Exercise materials —
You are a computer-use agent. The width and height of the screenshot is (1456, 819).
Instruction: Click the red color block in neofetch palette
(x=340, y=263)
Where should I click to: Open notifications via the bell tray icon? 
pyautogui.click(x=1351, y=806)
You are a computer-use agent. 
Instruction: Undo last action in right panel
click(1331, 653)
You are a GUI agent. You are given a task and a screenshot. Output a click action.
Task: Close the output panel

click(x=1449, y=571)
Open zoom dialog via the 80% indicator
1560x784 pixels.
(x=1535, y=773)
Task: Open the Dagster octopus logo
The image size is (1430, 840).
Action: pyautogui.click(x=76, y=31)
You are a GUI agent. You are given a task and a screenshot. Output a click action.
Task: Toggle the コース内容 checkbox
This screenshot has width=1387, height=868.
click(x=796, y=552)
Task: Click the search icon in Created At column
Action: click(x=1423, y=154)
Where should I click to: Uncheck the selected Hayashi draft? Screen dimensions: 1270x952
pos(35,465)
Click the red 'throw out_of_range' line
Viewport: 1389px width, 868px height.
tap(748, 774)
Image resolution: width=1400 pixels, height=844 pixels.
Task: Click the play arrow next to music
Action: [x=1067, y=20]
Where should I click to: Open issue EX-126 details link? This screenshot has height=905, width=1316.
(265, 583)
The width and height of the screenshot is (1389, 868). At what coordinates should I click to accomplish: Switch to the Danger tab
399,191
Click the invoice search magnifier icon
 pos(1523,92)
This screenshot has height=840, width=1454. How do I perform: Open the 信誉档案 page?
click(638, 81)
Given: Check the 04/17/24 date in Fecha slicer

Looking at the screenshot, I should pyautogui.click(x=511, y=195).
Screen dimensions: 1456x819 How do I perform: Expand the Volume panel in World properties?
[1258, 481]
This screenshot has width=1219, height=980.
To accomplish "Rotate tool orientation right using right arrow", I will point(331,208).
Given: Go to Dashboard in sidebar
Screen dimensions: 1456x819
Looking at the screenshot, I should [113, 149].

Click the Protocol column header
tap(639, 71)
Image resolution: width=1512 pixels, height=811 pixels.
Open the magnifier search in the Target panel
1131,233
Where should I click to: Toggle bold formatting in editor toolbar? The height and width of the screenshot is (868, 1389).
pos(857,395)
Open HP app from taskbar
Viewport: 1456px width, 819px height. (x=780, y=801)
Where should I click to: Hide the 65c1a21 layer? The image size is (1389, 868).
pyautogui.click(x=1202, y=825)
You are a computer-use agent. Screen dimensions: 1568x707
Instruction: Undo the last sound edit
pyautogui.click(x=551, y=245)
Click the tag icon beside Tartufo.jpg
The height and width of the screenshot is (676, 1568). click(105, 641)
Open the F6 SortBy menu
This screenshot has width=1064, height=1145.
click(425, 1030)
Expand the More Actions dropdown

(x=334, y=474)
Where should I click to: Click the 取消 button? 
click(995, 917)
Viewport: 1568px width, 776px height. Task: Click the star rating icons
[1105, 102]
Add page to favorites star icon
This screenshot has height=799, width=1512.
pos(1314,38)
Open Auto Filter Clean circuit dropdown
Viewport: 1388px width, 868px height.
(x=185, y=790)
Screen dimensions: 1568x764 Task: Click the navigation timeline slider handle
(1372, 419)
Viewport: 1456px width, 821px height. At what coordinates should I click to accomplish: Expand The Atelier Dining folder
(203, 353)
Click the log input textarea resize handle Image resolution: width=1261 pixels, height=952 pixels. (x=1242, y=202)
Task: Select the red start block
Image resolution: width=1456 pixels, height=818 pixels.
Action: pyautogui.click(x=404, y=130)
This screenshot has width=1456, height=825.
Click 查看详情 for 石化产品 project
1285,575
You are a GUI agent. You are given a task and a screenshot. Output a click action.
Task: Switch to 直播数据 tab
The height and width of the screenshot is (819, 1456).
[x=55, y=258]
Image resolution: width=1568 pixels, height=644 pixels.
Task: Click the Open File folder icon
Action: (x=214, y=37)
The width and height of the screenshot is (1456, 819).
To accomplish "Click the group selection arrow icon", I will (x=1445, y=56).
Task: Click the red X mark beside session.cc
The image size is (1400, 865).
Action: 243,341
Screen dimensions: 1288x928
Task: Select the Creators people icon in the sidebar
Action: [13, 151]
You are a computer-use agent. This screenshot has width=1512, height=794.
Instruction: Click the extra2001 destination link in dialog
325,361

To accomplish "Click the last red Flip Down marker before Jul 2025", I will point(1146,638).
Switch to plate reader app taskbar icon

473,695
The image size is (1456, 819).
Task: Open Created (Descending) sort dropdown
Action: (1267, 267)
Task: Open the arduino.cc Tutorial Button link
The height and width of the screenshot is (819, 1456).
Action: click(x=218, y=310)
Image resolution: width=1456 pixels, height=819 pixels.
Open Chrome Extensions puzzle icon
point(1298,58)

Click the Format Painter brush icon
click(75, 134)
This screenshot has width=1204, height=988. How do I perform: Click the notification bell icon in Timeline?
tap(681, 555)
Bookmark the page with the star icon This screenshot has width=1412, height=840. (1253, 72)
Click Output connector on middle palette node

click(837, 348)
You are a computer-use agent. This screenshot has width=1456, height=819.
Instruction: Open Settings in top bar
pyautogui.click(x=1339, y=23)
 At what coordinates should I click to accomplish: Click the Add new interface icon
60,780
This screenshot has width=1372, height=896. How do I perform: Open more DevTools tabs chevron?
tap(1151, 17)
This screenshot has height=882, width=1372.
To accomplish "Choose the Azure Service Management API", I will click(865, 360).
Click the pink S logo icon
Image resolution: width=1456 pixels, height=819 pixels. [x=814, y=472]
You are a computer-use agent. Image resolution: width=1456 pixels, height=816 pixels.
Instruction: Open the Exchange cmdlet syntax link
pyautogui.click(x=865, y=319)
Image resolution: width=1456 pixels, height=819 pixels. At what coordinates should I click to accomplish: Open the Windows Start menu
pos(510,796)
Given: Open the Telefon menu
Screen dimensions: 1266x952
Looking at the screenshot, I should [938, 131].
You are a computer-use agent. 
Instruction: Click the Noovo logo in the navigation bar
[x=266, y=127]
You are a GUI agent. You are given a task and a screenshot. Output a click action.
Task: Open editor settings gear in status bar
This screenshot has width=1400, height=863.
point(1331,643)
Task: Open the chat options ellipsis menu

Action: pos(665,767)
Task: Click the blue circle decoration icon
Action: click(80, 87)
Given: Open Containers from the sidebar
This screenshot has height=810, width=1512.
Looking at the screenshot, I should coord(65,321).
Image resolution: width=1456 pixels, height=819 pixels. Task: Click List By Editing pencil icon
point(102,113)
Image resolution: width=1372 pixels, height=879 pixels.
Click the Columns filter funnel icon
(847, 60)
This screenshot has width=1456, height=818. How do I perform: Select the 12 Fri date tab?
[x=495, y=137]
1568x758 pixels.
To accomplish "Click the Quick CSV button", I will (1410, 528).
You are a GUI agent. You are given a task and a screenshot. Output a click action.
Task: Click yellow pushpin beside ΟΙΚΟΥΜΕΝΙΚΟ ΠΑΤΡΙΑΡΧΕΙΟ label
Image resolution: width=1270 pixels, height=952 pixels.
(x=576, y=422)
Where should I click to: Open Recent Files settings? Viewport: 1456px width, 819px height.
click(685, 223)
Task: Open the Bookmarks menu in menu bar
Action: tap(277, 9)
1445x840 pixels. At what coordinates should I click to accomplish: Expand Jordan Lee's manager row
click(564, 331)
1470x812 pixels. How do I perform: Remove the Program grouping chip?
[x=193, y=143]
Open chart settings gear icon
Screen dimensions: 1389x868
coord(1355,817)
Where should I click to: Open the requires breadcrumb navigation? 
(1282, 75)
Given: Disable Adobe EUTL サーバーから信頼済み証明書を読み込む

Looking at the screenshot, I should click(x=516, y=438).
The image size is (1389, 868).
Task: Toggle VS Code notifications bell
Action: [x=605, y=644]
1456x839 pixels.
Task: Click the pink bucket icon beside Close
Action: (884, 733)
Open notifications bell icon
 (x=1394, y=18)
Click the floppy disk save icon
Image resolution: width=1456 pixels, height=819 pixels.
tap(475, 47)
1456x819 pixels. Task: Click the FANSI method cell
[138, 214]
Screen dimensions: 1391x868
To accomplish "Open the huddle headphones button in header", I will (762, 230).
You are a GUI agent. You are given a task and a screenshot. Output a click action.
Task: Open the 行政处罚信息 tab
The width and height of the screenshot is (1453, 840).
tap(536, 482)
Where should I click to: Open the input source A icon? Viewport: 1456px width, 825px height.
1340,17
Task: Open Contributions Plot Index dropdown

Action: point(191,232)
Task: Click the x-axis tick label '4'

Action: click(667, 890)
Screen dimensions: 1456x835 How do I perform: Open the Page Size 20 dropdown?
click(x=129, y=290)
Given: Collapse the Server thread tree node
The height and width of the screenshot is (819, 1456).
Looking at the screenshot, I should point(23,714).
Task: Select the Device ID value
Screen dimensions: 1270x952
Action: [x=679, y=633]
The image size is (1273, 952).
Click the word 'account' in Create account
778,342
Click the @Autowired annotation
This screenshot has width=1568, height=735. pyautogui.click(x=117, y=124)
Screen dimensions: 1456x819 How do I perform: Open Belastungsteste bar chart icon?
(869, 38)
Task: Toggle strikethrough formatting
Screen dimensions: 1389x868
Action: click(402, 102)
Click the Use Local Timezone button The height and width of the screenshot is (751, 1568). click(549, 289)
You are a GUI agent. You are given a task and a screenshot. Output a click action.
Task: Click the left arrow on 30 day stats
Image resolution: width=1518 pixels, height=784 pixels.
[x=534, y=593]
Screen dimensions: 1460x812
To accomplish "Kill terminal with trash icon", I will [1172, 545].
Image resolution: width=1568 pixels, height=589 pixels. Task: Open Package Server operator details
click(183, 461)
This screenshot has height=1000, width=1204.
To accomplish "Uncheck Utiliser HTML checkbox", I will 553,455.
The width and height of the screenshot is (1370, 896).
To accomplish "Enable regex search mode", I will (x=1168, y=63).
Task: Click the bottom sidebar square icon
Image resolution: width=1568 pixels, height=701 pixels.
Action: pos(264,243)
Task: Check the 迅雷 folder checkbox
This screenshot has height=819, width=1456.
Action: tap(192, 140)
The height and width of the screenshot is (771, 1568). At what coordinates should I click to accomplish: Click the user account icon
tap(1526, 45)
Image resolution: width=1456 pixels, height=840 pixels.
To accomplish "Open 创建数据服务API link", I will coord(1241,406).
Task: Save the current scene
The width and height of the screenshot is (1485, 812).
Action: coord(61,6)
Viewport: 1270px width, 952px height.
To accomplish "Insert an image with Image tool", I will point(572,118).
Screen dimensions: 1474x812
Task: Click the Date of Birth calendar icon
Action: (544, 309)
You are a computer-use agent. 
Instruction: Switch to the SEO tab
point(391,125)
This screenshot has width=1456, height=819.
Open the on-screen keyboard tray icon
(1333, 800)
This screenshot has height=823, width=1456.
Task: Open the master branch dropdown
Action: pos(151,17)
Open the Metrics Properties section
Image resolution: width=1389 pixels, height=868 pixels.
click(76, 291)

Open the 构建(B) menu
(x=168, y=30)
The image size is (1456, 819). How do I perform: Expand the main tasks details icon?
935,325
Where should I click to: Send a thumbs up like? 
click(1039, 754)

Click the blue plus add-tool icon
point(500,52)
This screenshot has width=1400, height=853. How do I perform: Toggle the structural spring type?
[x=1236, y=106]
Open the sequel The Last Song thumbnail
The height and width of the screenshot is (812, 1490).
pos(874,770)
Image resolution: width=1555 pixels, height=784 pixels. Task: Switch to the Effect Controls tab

About this exercise — Your reply should be the lines from the one that contains "Click the blue plus add-tool icon" through the end of the listing above, repeated exactly.

Response area —
Click the blue plus add-tool icon
point(500,52)
This screenshot has width=1400, height=853. How do I perform: Toggle the structural spring type?
[x=1236, y=106]
Open the sequel The Last Song thumbnail
The height and width of the screenshot is (812, 1490).
pos(874,770)
Image resolution: width=1555 pixels, height=784 pixels. Task: Switch to the Effect Controls tab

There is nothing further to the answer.